**Aufgabe**
Gib aus dem Text über die Verkaufszahlen von Mercedes-Benz den Abschnitt zwischen „Die Kleinstwagenmarke Smart“ und „Dollar investiert hat.“ einschließlich wortgetreu aus.

**Lesetext**
Der Premiumhersteller Mercedes-Benz hat im März mehr als 237.000 Autos verkauft – mehr als je zuvor in einem Monat. Im Vergleich zum Vorjahr stieg der Absatz um 3,9 Prozent. Auch im ersten Quartal gab es mit 594.304 Neuzulassungen einen Bestwert, der sogar um sechs Prozent höher lag als der Vorjahreswert.
Die Kleinstwagenmarke Smart schwächelt hingegen: Ihre Verkaufszahlen sanken im ersten Quartal um zehn und im März sogar um 13,8 Prozent. Das dürfte daran liegen, dass die aktuelle Generation der beiden Modelle Fortwo und Forfour bereits seit vier Jahren auf dem Markt ist und die Kunden auf ein Facelift warten. In Deutschland konnte die Marke hingegen zulegen,vor allem aufgrund der Nachfrage nach dem Elektro-Smart.
Mercedes war vor allem in China wieder erfolgreich. Um mehr als 17 Prozent stiegt der dortige Absatz in den vergangenen drei Monaten, während es in Europa nur um 2,1 Prozent nach oben ging. In USA sanken die Verkaufszahlen sogar leicht, wenn auch nur um 0,8 Prozent. Im März beschleunigte sich der Trend aber, das Minus betrug 2,4 Prozent. Mercedes hat in der Nähe von Atlanta gerade seine neue US-Zentrale eröffnet, in die das Unternehmen rund 100 Millionen Dollar investiert hat.
Wie bei anderen Hersteller gewinnen auch bei Mercedes die SUVs an Bedeutung, ihr Absatz stieg um fast 14 Prozent, ihr Anteil am Gesamtabsatz von Mercedes stieg auf fast 36 Prozent. Beliebt war vor allem der kompakte GLC. Stark gewachsen ist auch die Nachfrage nach der S-Klasse.

**Gegebene Daten**
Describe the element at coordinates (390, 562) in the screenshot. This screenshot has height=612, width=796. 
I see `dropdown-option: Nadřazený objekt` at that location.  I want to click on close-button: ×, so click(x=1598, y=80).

**Ergebnis**
Die Kleinstwagenmarke Smart schwächelt hingegen: Ihre Verkaufszahlen sanken im ersten Quartal um zehn und im März sogar um 13,8 Prozent. Das dürfte daran liegen, dass die aktuelle Generation der beiden Modelle Fortwo und Forfour bereits seit vier Jahren auf dem Markt ist und die Kunden auf ein Facelift warten. In Deutschland konnte die Marke hingegen zulegen,vor allem aufgrund der Nachfrage nach dem Elektro-Smart.
Mercedes war vor allem in China wieder erfolgreich. Um mehr als 17 Prozent stiegt der dortige Absatz in den vergangenen drei Monaten, während es in Europa nur um 2,1 Prozent nach oben ging. In USA sanken die Verkaufszahlen sogar leicht, wenn auch nur um 0,8 Prozent. Im März beschleunigte sich der Trend aber, das Minus betrug 2,4 Prozent. Mercedes hat in der Nähe von Atlanta gerade seine neue US-Zentrale eröffnet, in die das Unternehmen rund 100 Millionen Dollar investiert hat.